The families of frontline care workers are to be exempt from inheritance tax should they die as a result of COVID-19, the government has said.
The legislation, known as the ‘blue light exemption’, was originally created for emergency services and serving military personnel, but has now been extended to include care workers, in recognition of their work on the frontline during the pandemic.
Mandy Casavant, a Senior Associate in the Private Client practice at law firm Royds Withy King, said: “HMRC, recognising the sacrifice many care workers have and will make, has indicated that it will extend this exemption to employees of publicly funded care homes, home care workers, and to those employed by charities providing a service to combat Covid-19.
Inheritance tax is charged at 40% on estates valued at over £325,000 or £650,000 for a married couple. There is an additional banding given where the deceased passes on their residence to descendants of £175,000 or £350,000 for a married couple. Certain conditions and rules apply to these figures, so advice ought to be sought in each case.
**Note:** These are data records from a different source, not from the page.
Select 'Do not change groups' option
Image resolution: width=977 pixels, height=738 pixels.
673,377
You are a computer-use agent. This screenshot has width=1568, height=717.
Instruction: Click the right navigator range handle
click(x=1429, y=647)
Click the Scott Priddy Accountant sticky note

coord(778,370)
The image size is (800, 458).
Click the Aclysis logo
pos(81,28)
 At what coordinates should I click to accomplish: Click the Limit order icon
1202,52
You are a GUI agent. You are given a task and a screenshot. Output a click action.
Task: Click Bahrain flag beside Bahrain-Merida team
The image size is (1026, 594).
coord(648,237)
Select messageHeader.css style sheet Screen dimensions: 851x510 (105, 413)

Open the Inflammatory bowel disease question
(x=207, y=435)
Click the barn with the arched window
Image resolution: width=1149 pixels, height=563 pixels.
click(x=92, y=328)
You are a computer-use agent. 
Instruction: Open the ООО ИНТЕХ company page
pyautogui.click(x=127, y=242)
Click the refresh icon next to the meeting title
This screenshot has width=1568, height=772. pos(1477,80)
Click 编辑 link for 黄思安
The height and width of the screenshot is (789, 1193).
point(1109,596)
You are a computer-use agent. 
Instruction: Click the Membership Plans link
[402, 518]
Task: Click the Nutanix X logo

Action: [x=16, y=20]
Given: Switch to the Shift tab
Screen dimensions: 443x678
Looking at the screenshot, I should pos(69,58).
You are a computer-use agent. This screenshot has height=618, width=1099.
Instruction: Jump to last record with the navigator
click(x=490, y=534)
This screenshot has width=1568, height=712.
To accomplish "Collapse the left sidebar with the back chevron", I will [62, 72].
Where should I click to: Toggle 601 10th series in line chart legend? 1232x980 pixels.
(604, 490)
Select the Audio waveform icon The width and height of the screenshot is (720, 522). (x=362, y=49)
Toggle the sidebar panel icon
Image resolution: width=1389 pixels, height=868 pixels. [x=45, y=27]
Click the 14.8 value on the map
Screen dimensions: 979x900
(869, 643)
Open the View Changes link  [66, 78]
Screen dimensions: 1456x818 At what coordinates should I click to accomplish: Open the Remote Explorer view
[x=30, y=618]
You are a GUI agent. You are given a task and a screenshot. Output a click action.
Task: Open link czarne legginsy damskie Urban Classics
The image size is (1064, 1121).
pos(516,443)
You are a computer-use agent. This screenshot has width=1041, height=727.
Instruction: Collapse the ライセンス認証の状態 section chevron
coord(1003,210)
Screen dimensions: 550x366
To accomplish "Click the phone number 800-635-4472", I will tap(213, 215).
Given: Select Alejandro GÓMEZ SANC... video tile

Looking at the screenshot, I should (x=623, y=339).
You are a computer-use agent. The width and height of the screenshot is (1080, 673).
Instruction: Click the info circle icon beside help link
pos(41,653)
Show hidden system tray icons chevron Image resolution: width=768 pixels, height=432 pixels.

“This front liner relief will, importantly, extend not just to those carers who lose their life now but to those who lose their life at any point in the future if a clear link to the coronavirus can be proven,” said Casavant.
“Whilst it is recognised that many carers are amongst the lowest paid in the sector with estates that would likely fall outside of inheritance thresholds, it is a welcome move by HMRC.
“It has yet to be tested how far this ‘blue light exemption’ will go. We would urge HMRC to extend the same exemptions to other key workers who may contract Covid-19 and lose their life as a result of the service they have provided.”